I keep a small spray bottle of water with a tablespoon or so of baking soda dissolved in it on hand. A light spray quickly fizzes away visible corrosion from battery terminals, battery clamps, or the battery tray. It also allows for better inspection of battery wire strands. I usually spray battery terminals about twice a year to keep them looking and working good.
Lastly, I always put anti-seize on the surface of a brake rotor that rests against the hub. I spread a tiny finger dab across the entire surface. The metal surface basically just looks damp and sparkly. If I can visibly see anti-seize there's way too much. The super thin coating prevents the anti-seize from ever migrating onto the brake rotor surfaces over time, but it's enough to prevent the brake rotor from sticking to the hub when it's time to change out the brake rotors.
This is the video l seen,You can also just take a roloc disc or cut off wheel and grind the sleeve flush with the case. Itll pull in when you tighten it. Always be careful trying to press those on a spray-n-pray reman as it might be seized.
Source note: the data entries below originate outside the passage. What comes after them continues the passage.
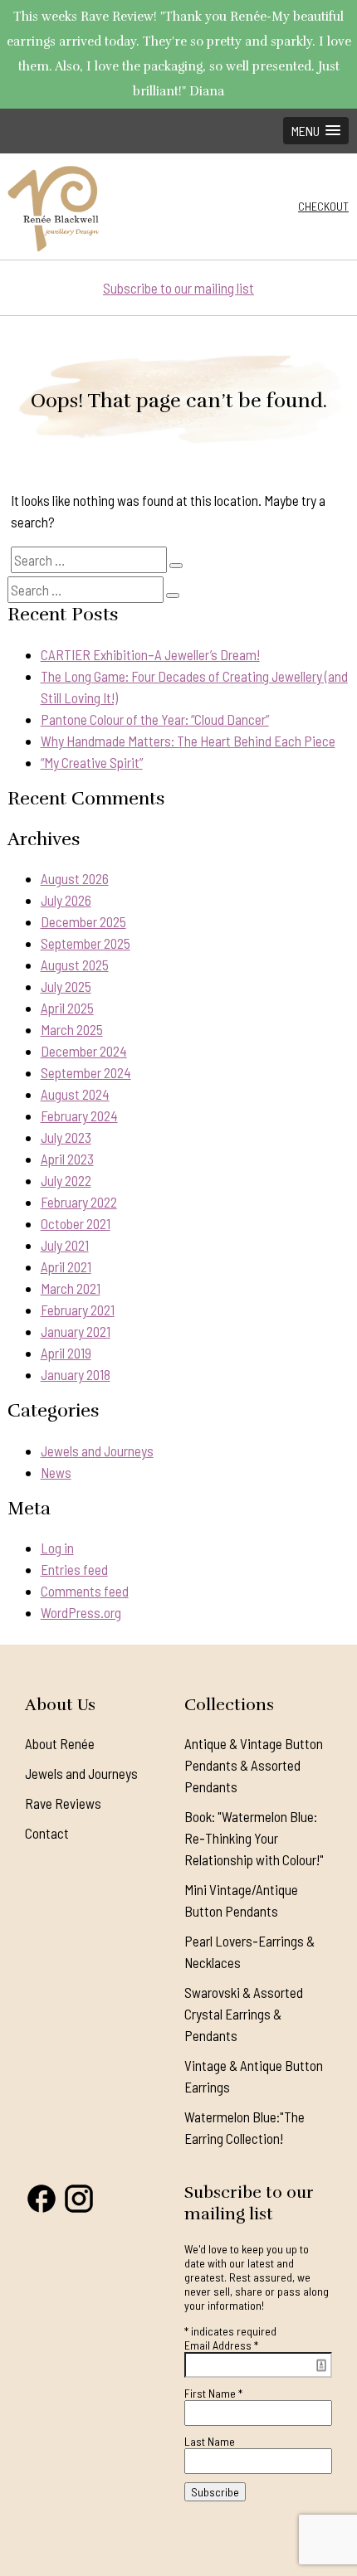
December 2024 (84, 1051)
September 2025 (85, 943)
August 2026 (75, 878)
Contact (47, 1833)
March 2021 (70, 1288)
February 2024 (79, 1115)
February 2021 (78, 1309)
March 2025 (72, 1029)
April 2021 (66, 1266)
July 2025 (66, 986)
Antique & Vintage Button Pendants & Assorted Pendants (253, 1765)
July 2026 (66, 900)
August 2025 (75, 964)
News (56, 1472)
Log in (57, 1547)
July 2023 (66, 1137)
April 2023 (67, 1158)
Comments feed (85, 1590)
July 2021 (65, 1245)
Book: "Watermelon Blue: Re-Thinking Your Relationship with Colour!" (254, 1838)
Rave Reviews (63, 1803)
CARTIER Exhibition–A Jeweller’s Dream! (150, 654)
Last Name (209, 2441)
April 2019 (66, 1352)
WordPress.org (81, 1612)
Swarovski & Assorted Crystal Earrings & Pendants (243, 2014)
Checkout (323, 206)
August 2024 (75, 1094)
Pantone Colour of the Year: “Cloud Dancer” (155, 719)
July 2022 (66, 1180)
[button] (316, 130)
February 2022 (79, 1201)
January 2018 (75, 1374)
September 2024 (86, 1072)
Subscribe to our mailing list (178, 287)
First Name (213, 2393)
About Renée (60, 1743)
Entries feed (74, 1569)
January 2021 (75, 1331)
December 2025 (83, 921)
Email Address (221, 2345)
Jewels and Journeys (97, 1450)
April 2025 (67, 1007)
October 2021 (75, 1223)
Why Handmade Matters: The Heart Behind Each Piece (188, 740)
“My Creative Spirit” (92, 762)
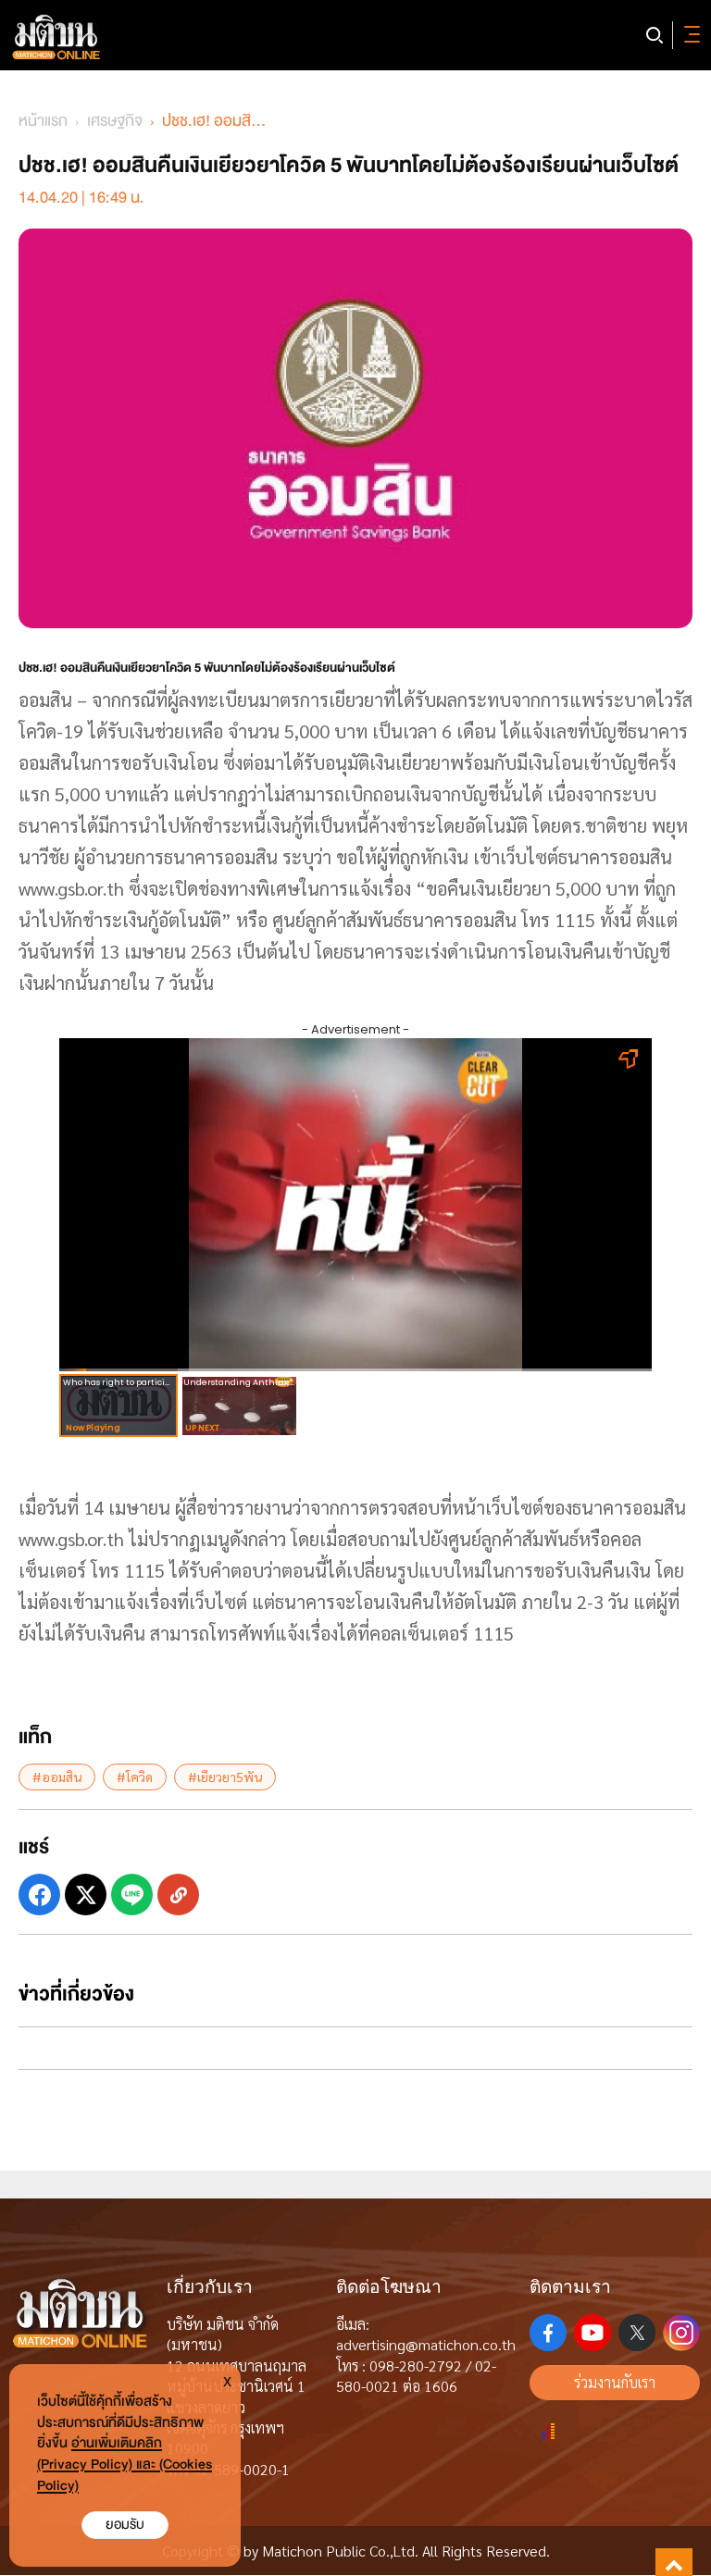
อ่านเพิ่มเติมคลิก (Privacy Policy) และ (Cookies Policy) (124, 2464)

I know this is an old-ish post, but this is something I first saw in the writings of Rob Siegel in the BMW CCA magazine ("The Roundel")2. "When you see hoofprints, think horses not zebras". (ie start your trouble shooting with the most likely pareto of possible causes and work your way down the list.)
I have several circuit beakers with wire leads, heat shrunk and took the spades off burnt fuses and soldered to the ends, they have seen much use.That, and the bulb limits current. Say a typical test light is going to pull .250amps max, a tail lamp bulb 2 to 2.5. If it's a dead short, this is a lot easier. All you need to know is that current can flow to ground. The fact that a 20amp fuse is popping instantly is irrelevant.
Circuit breakers are nice as well.
Some aspects have already been mentioned here.Explain??